第1話 ゾンビと青い空

文字数 2,000文字

 重たい重たいショッピングセンターの裏口の扉をギギギと押し開け、必死で走って、3回位は足がもつれて転びそうになって屋内駐車場を抜けた外では、予想通りフェンスの向こうにゾンビが蠢いていた。
「やっぱり!」
 その瞬間、ガシャリとゾンビがフェンスにぶつかる音がする。
 声が上がらないよう急いで口を塞ぐ。ゾンビは音で人を見分けている。だから昼だろうと夜だろうとかわらない。人間は夜目が効かないから、逃げるなら昼の方がいい。久しぶりに見た空はキラキラと晴れ、やけに綺麗だった。真っ青で、澄み渡っている。

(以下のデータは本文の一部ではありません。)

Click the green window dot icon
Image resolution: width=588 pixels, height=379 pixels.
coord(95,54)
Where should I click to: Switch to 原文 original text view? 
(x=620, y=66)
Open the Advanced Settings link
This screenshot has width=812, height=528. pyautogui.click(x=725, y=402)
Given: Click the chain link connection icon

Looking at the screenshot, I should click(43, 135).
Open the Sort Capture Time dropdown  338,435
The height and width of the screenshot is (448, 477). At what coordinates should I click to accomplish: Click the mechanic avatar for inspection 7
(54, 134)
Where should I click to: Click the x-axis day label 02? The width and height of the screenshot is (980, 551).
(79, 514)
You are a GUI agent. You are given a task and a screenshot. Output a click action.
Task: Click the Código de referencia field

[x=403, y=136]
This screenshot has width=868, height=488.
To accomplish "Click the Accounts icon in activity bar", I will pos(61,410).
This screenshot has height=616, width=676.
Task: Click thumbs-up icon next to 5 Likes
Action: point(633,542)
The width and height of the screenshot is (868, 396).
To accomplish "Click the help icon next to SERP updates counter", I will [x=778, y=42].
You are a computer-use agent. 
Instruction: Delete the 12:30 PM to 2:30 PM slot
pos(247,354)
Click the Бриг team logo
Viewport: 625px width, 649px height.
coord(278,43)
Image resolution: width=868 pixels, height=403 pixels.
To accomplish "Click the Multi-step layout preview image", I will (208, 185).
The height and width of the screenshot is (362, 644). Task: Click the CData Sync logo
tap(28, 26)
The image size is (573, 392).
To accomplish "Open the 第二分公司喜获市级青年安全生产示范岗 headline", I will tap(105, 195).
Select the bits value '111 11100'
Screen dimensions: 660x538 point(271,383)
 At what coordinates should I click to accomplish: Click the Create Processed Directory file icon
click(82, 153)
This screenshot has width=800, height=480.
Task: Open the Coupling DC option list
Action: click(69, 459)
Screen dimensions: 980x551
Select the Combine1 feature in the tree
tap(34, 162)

人が都市を維持できなくなってから空気の汚染がなくなって空が綺麗になったと聞く。
 けど、配送センターに行くまでは短い距離だけどあのゾンビの中を走り抜けなきゃいけない。配送センターには配送用の原付がある。
 大丈夫だ。私は陸上部でスプリンターだった。高2の夏のインハイでは県大会2位だった。
 まだ大丈夫。フェンスの切れ端はもう少し先。なるべく抜き足差し足、真っ昼間で真上から太陽がガンガンに照りつけて少しばかりドロリと粘度が増したアスファルトの上を歩く。スニーカーの底がにちゃにちゃする。直射日光は私の上にも降り注ぎ、流れ出る汗がぽたりと地面につく音にゾンビに気が付かれないか、気が気じゃなかった。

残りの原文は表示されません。